CHICAGO — Illinois elections officials disclosed fresh problems Wednesday with the state’s automatic voter registration program, including at least one eligible voter who said she registered to vote but ended up on an opt-out list.
The program is already under fire for mistakenly registering over 500 people who indicated they weren’t U.S. citizens, of which 15 people voted in 2018 and 2019 elections. Election officials said at least eight of the people have long voting histories and were likely U.S. citizens, leaving seven voters in question. The individuals involved were applying for standard drivers’ licenses at secretary of state’s offices.
Details were scarce on the new issues, disclosed at a State Board of Elections meeting.
Brenda Glahn, an attorney with the secretary of state, said registrations of eligible voters who appeared to decline to be registered were still sent to election officials. The problems stem from those applying for a REAL ID, which requires proof of citizenship.
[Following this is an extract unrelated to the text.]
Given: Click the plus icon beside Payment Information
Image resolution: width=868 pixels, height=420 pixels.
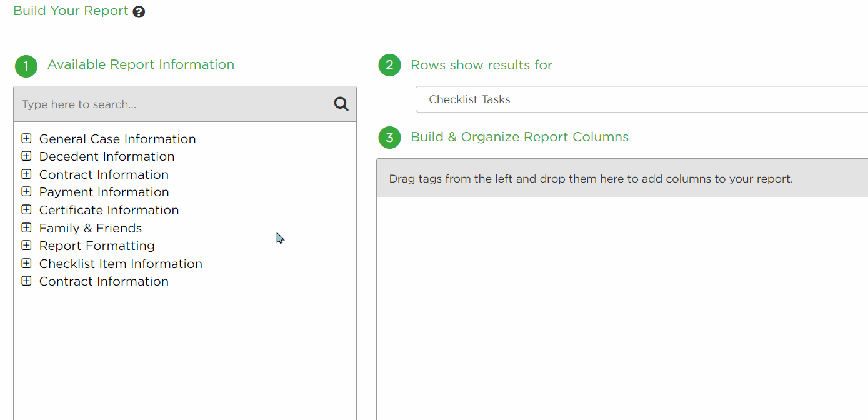Looking at the screenshot, I should 26,191.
Kyle Thomas with the State Board of Elections said the information of 297 people who appeared to have opted out of automatic voter registration was still sent to election officials and 286 were registered. The problem was discovered in August of last year. Election officials said they addressed the issue in October, and they no longer receive the data of people who opt out.
One voter told election officials she had wanted to to be registered and had a secretary of state receipt saying she had done so, but she wasn’t in the system when she checked with her county clerk.
The issue, disclosed at the board meeting, prompted further questions that secretary of state officials said they were investigating.
“Do the people really want to opt out or do they want to register to vote?” Glahn said. “We are researching what is causing that issue.”
Automatic voter registration was signed into law in Illinois in 2017 with bipartisan support. But implementation has lagged behind schedule for the complex program that involves different processes depending on the type of identification a person applies for.
Republicans have called to suspend the program, but Democrats who run the state have no plans to do so. Government watchdog and immigrant rights groups have also expressed concerns about voter integrity and unintended consequences for immigrants. It is illegal for noncitizens to vote in U.S. elections. The consequence can be deportation.
Six good government groups — who were concerned about the early delays in the program — sent a legal letter to Secretary of State Jesse White this week demanding answers about the changes.
“Our coalition’s attempts to engage the Secretary of State’s office in a process of accountability and transparency have been stonewalled time and again,” Jay Young, Executive Director for Common Cause Illinois, said in a statement. ”’They’ve given us no way to verify the few claims they’ve made about fixing AVR.”
Secretary of State legal adviser Nathan Maddox said a programming error involving coding led to the mistaken registrations.
“I have no excuse,” he said at the meeting “It is a serious mistake and we deeply regret it.″
The registrations were for people who visited secretary of state offices between July 2018 and December 2019. The secretary of state’s office, a key player in automatic voter registration, discovered the error last month and contacted election officials. The office publicly acknowledged the error earlier this month.
Elections officials speculated that many of the people mistaken checked a “no″ box on an electronic key pad asking if they were citizens when they meant to exit the system. Secretary of state officials said they’re looking into adding an “exit” button.
Elections officials have canceled 371 of the 545 mistaken voter registrations in the seven counties involved. In assessing the damage, there have been disagreements over the numbers. Earlier this week, state election officials said there were three outstanding voters in Chicago, while city election officials said it was two. Neither could explain the discrepancy. Election officials confirmed Thursday that there are two voters in question in the city.